* _Page text_
▬▬▬

If I find some image references, I then use another HttpWebRequest
object to request for images and save
the images locally, using the FileStream object.

6. I then save the HTML text in the StringBuilder object as html file
locally using a FileStream object.

7. After all the 100 urls have been crawled, I clear the DataSet object
using DataSet.Clear(). Then retreive next 100 URLs
and the process continues. I use DataSet, because I have to set the
success or failure status for each URL record. I do that
by calling DataAdapter.Update() after all the 100 URLs have been
crawled.

The only objects that can take up memory is StringBuilder, HttpResponse,
FileStream. But these objects are created in the
function scope (i.e they are not members of my class), so they go out of
scope after Step 6 above. Also I call Close() on all
the objects that support this method.

During the process I noticed that the Gen 2 heap size just keeps growing.
What I don't understand is none of my class member
variables hold up that much memory (i.e they retain very little state
information), so why does Gen 2 heap size increases. The only objects that
can take up memory are the ones that are created at function scope and so
should be freed the next time GC kicks in.
And so they should't be part of the Gen 2 heap.

I tried calling GC.Collect(), but with no success. Please let me know if you
want more details.

Thanks
Mahesh
http://www.gotdotnet.com/Community/UserSamples/Details.aspx?SampleGuid=36a3e
 
Hi Alvin,

I only posted the main portion of the code and stripped out the rest. All
the code is within a try-catch block and
I'm making sure that the stream and other objects are closed properly even
when exceptions are thrown.

Also in the GetPage() method, before I save the HTML text to a file, I pass
the sHTML string object to a methof
called "ParseHtmlForImages(ref sHtml)". I forgot to add that in my previous
post.

Thanks,
-Mahesh

Alvin Bruney said:
What conerns me about your code or at least the portion you have posted is
that it is not guarded. An exception at any point traps the buffer and all
your objects in memory. Same for your file stream object. At least use a
finally block to guard against resource leaks. Consider for example:

using(FileStream fs = new FileStream(localFilePath,FileMode.Create))
{

}

Constructs such as these provide a basic degree of protection against
leakage. Really, your code needs to be a lot more robust than this, I point
this out so that you will at least be pointed in the right direction.

▬▬▬

* _Dataset_
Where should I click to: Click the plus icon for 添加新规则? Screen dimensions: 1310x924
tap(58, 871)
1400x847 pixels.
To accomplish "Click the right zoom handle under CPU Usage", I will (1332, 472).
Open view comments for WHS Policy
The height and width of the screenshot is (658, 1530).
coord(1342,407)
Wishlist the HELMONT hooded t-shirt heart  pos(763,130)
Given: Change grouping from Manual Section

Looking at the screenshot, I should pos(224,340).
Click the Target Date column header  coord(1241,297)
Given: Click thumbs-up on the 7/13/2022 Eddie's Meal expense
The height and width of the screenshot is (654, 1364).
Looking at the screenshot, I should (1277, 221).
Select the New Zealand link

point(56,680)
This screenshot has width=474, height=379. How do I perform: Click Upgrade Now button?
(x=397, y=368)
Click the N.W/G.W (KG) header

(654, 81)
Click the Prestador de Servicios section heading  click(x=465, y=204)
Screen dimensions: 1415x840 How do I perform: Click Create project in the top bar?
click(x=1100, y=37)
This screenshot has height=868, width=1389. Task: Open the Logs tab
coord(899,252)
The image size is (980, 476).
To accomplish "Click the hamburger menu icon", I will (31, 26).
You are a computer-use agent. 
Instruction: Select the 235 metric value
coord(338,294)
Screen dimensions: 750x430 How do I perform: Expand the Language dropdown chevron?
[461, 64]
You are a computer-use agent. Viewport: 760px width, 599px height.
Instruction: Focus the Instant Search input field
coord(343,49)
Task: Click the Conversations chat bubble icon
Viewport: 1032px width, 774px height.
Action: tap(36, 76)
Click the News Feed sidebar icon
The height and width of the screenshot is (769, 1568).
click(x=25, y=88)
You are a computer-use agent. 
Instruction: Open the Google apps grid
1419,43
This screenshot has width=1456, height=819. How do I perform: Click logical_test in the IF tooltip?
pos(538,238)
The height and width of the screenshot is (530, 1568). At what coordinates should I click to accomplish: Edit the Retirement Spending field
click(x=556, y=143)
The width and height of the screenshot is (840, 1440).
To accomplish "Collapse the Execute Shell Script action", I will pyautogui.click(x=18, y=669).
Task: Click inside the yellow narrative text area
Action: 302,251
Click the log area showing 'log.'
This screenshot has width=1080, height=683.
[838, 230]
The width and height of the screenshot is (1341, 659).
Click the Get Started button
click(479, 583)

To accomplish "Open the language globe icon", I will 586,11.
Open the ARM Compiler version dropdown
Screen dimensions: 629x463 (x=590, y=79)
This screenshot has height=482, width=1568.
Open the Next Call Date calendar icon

▬▬▬

* _Problem description_
Reproduce the passage of the forum thread about the growing Gen 2 heap from "The only objects that can" to "GC kicks in.". The rows are separate material and have nothing to do with the forum thread.

* _Result for this exercise_
The only objects that can take up memory is StringBuilder, HttpResponse,
FileStream. But these objects are created in the
function scope (i.e they are not members of my class), so they go out of
scope after Step 6 above. Also I call Close() on all
the objects that support this method.

During the process I noticed that the Gen 2 heap size just keeps growing.
What I don't understand is none of my class member
variables hold up that much memory (i.e they retain very little state
information), so why does Gen 2 heap size increases. The only objects that
can take up memory are the ones that are created at function scope and so
should be freed the next time GC kicks in.